Ah ! Jacques Demy, le cinéaste de mon cœur ou mon cinéaste de cœur, au choix. Comme on dit un ami de cœur. Oui, je l'aime depuis le premier film que j'ai vu de lui, Les parapluies de Cherbourg, qui reste un de mes dix films préférés. Je sais qu'il fait ricaner les beaux esprits, ceux qui n'ont que la raison pour guide (je lis dans Romain Rolland : "la raison et la foi […] Il s'est fait, de nos jours, un absurde divorce entre ces deux moitiés de l'âme. On leur a persuadé qu'elles sont incompatibles. Il n'y a d'incompatible que l'étroitesse commune de ceux qui se prétendent, abusivement, leurs représentants"). Et qui ont encore ricané lors de la sortie d'Une chambre en ville en 1981. En fait, c'est surtout ce film-là que je voulais revoir, car c'est un film extrêmement rare, qui ne passe jamais à la télévision, et qui ne semble exister sous forme de dvd que dans ce coffret. J'ai donc revu ce film-opéra, entièrement chanté, sur fond de luttes ouvrières et d'amour impossible entre une bourgeoise et un ouvrier. Qui pourtant se rendent compte dès leur première rencontre qu'ils ont passé toute leur "vie d'adulte à attendre cet amour-là". Et Demy nous décline en musique et en couleurs sublimes la tragédie de la lutte des classes qui rend l'amour impossible.

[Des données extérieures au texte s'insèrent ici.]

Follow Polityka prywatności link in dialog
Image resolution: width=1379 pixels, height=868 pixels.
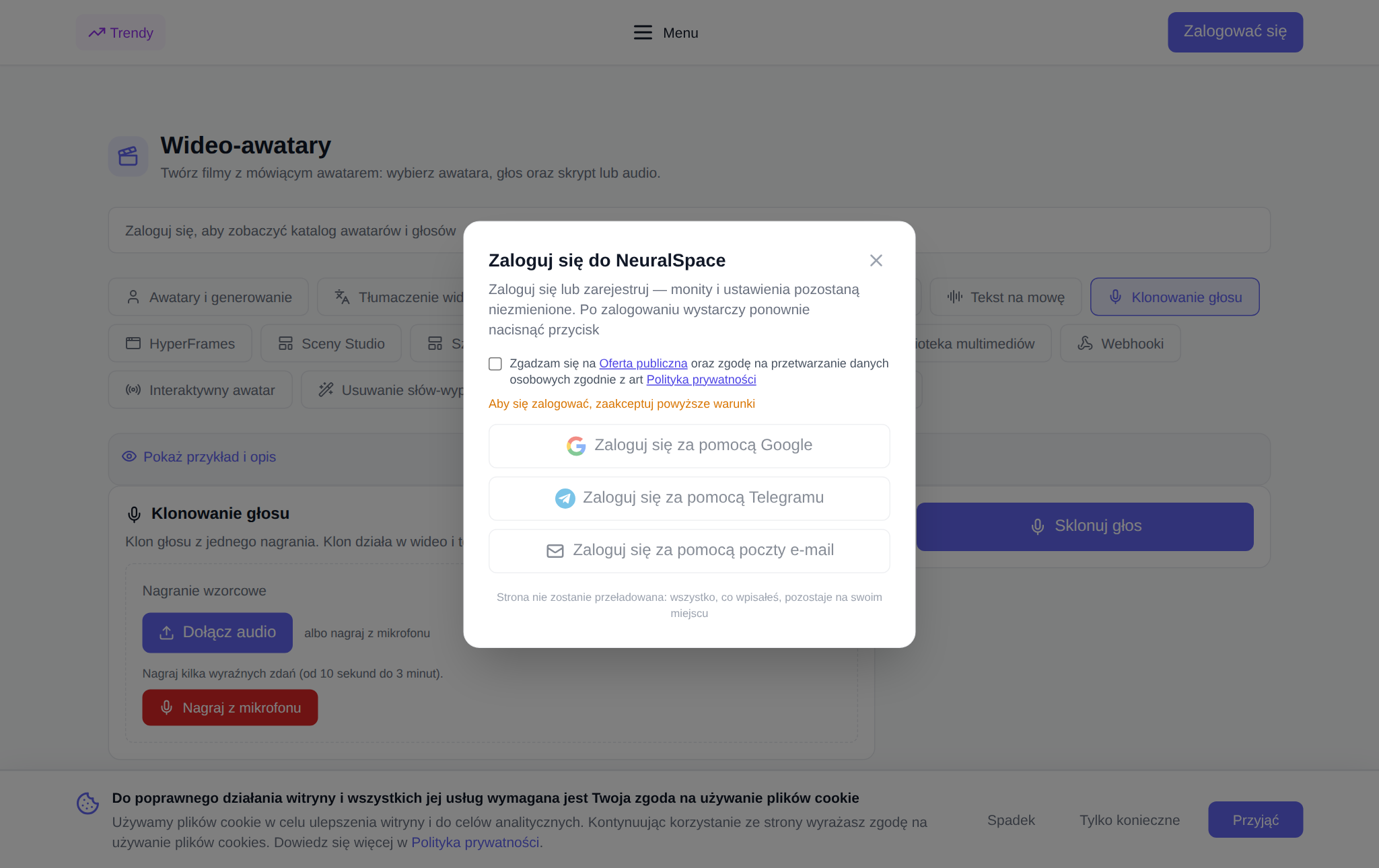click(701, 379)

Le hasard a voulu que la même semaine que j'ai revu ce film, sorte au cinéma Toi, moi, les autres, une comédie musicale réalisée par Audrey Estrougo, sorte de love story musicale, sur un thème assez voisin : ici, l'ouvrier est remplacé par une jeune beurette, étudiante pauvre, Leïla, qui rencontre un fils de famille assez désœuvré, Gabriel : ils réalisent donc "le défi de la vague rencontre promise. Promise par qui ? Par moi", dont rêva Alejandra Pizarnik. Et, comme chez Demy, le fond social est présent, avec une affaire de sans-papiers. J'ai été bluffé par ce film sans prétention, mais extraordinairement sympathique, qui conjugue reprises de chansons (Françoise Hardy, M, Jacques Brel, etc...) et musique conçue pour l'histoire. Un film chanté, donc, dansé aussi, et résolument optimiste, au contraire de Demy. C'est peut-être son principal défaut, mais en ce moment, j'ai besoin de cet optimiste béat qui voit les passagers de l'avion où l'on ramène de force une sans-papiers menottée et entravée se mettre à chanter en chœur Quand on n'a que l'amour, ce qui entraîne le pilote de l'avion à refuser de décoller. J'entends là encore ricaner les beaux esprits (voir l'article de Télérama). Mais on peut rêver quand même, non ! En tout cas, pour tous ceux qui aiment les films musicaux, dépêchez-vous d'aller voir ce film, car il va quitter les écrans très vite, je le pressens.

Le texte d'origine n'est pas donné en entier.